Key insights from the session:

  • Rebecca Karbaumer from the City of Bremen/Freie Hansestadt Bremen started with the question of “What can a city do with 12 m²?” – By creating innovative policies and defining parking bylaws for new development sites that focus on mobility needs rather than car parking (like Bremen’s “Mobilitäts-Bau-Ortsgesetz”), more diverse and flexible mobility concepts can be developed for the needs of users rather than their vehicles. This can also be used to enable cities to make better use of fees paid to a city by developers through purpose- and district-oriented mobility management – for mobility hubs, carsharing memberships, parklets, bikesharing services and more.


  • Next, Julien DIJOL from Housing Europe addressed the question “How can 12 m² make a difference for social housing companies and their tenants?” He put it quite simply in his introduction: the ability to reduce car parking requirements for social housing and focus on mobility needs instead, directly contributes to creating more affordable housing. On one hand, because building car parking spaces (particularly when a target group that, on average, has a significantly lower car ownership rate and less demand for parking) is expensive and that cost would otherwise typically need to be passed onto the tenants/buyers. And on the other hand, this frees up space to build more affordable living spaces – the average child’s room in apartment builds is/can be 12 m².
  • The question of “How can citizens benefit from 12 m²?” was answered by Michael Johansson from Lund University. If the space of a car parking space – Michael even estimates 20 m² because he considers the hard infrastructure required to access each car parking space as well – was converted to green infrastructure instead, cities and regions could better address the pressing issues of rainwater management, greenhouse gas compensation, the urban heat island effect. In addition to the positive environmental impacts, more green spaces in cities contributes to safety as well as public physical and mental well-being.
  • And finally, Esther De Reys from Autodelen.net addressed the question “What do project developers want with 12 m²?”. The obvious answer would be “to make money”, and indeed, private-sector developers do and must focus on the profitability of their projects. That’s why Autodelen.net (and other SHARE-North Squared partners) advise real estate project developers on how to integrate shared mobility into their sites to reduce the need for private car parking and, therefore, save on construction costs. There are many best practice examples to be shared already.
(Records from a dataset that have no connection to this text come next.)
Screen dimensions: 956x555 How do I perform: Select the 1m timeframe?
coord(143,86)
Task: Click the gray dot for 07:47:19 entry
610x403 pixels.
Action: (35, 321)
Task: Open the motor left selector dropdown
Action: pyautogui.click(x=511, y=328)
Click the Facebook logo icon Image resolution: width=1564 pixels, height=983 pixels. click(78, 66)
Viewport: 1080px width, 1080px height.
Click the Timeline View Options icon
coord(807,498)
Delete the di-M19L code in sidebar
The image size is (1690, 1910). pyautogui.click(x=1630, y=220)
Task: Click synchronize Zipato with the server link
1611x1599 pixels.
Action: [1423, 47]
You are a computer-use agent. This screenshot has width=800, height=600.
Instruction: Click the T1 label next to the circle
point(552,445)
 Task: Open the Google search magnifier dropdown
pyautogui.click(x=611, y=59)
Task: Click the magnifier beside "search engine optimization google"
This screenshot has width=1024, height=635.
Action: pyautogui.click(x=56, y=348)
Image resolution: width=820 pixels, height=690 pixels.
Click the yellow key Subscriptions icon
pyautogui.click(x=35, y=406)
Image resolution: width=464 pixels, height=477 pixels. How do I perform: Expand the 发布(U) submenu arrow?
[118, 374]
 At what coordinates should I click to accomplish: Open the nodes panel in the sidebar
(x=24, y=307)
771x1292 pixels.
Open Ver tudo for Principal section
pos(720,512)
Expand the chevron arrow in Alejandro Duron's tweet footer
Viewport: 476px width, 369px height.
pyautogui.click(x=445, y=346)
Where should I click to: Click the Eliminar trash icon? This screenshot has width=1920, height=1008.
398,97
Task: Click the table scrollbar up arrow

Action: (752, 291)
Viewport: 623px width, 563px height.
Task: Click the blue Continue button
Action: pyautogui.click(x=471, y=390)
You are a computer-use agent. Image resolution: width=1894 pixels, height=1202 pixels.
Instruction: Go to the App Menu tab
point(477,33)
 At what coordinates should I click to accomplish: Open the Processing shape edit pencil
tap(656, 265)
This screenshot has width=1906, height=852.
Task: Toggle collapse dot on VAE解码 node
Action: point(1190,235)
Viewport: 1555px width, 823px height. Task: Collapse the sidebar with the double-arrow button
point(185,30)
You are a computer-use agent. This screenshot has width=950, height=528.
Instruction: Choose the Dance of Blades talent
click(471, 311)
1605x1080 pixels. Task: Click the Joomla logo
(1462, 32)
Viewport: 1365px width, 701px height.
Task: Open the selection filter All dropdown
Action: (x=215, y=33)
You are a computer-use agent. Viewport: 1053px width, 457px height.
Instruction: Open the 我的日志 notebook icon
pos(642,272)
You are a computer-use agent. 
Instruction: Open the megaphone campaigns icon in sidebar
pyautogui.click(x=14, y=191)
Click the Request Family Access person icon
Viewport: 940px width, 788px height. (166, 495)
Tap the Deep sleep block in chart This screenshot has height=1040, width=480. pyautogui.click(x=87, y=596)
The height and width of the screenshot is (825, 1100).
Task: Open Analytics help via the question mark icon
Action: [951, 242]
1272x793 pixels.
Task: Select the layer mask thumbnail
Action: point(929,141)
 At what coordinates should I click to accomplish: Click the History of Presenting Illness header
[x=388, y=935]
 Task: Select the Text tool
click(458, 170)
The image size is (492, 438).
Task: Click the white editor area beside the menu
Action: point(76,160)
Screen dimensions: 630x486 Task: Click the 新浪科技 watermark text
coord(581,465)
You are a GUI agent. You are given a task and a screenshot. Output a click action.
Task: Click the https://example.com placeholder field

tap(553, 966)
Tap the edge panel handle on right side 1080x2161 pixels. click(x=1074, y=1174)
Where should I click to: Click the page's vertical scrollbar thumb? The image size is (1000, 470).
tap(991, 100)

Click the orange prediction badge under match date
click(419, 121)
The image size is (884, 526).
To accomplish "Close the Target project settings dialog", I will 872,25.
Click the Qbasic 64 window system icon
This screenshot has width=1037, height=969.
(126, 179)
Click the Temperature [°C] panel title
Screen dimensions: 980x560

But no time for questions! Following the inputs from the speakers and their food for thought, the session dove right into the interactive part. The participants were asked to represent a social housing cooperative with a limited budget for construction of a project in two scenarios:

  1. Within the context of a parking bylaw whose only options/requirements included only car parking and some bicycle parking,
  2. Within the context of a mobility bylaw that offered options such as carsharing, bikesharing, cargo bikes, green space integration and more.


After three roles of a special set of dice, Scenario 1 was quickly over budget and had managed to create car parking and a spatial solution that only benefited 10 people from the fictional building project. After three roles of the dice representing parking bylaws with a focus on mobility and not car parking, the project had budget left over and was able to implement the solution of carsharing, bikesharing and a publically accessible parklet for the benefit of all of the participating representatives (45+) AND of all passers-by.

A simple exercise with a clear message: if flexible options that focus on mobility needs rather than car parking are integrated into bylaws for new housing and real-estate developments, a return on investment can be generated as well as a broader value for communities.

Thank you to Autodelen.net and Mpact for organising the event and the resilience and optimism shown despite “minor” set-backs beyond their control just two weeks before the event. You rock!